(Pixel coordinate grounding data)
^^^^^^^^

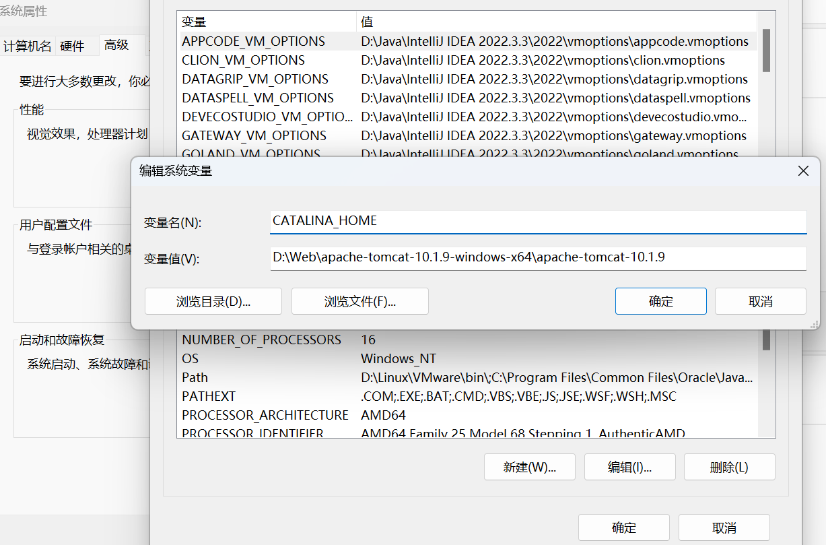Close the 编辑系统变量 dialog

(x=802, y=171)
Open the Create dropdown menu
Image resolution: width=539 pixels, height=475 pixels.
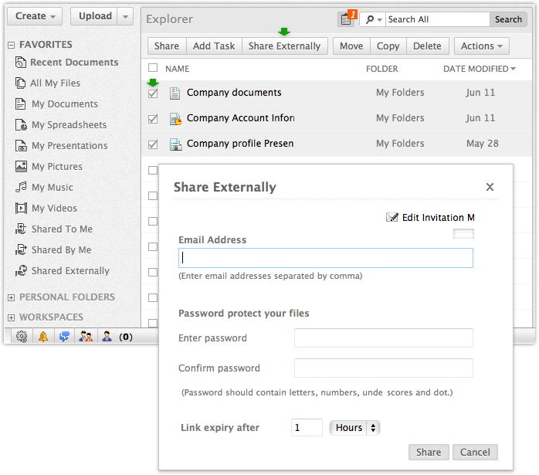pyautogui.click(x=36, y=16)
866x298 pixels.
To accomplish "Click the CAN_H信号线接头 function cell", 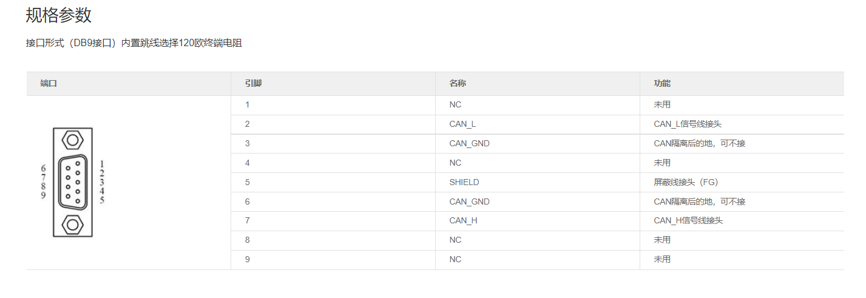I will pos(688,220).
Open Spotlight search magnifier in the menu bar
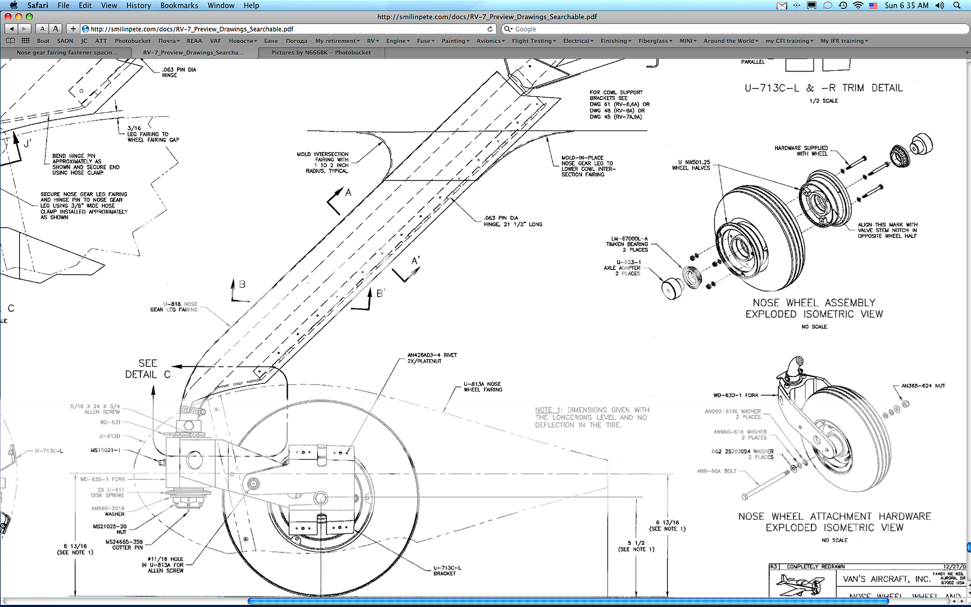Viewport: 971px width, 607px height. pyautogui.click(x=957, y=6)
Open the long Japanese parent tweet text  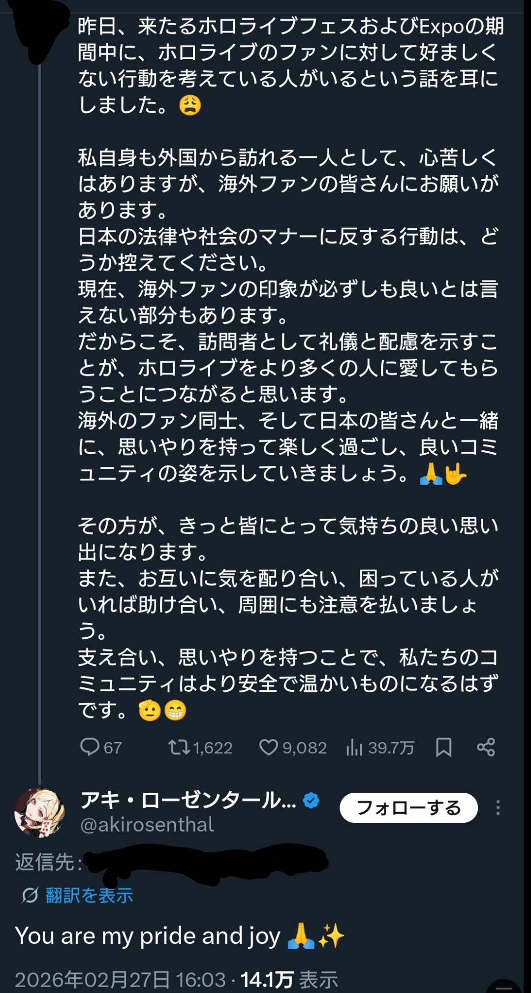click(288, 369)
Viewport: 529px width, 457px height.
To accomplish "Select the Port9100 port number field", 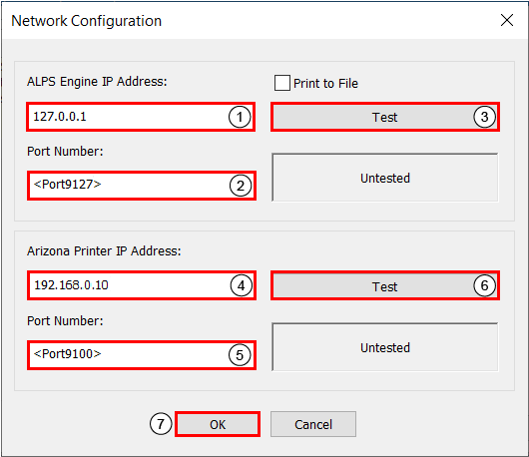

^^^^^^^^

The lines to restate word for word run from the line that contains "Viewport: 529px width, 457px height." through the end of the entries above, both ends included. Leave out all pictures and write nothing else.

Viewport: 529px width, 457px height.
To accomplish "Select the Port9100 port number field", 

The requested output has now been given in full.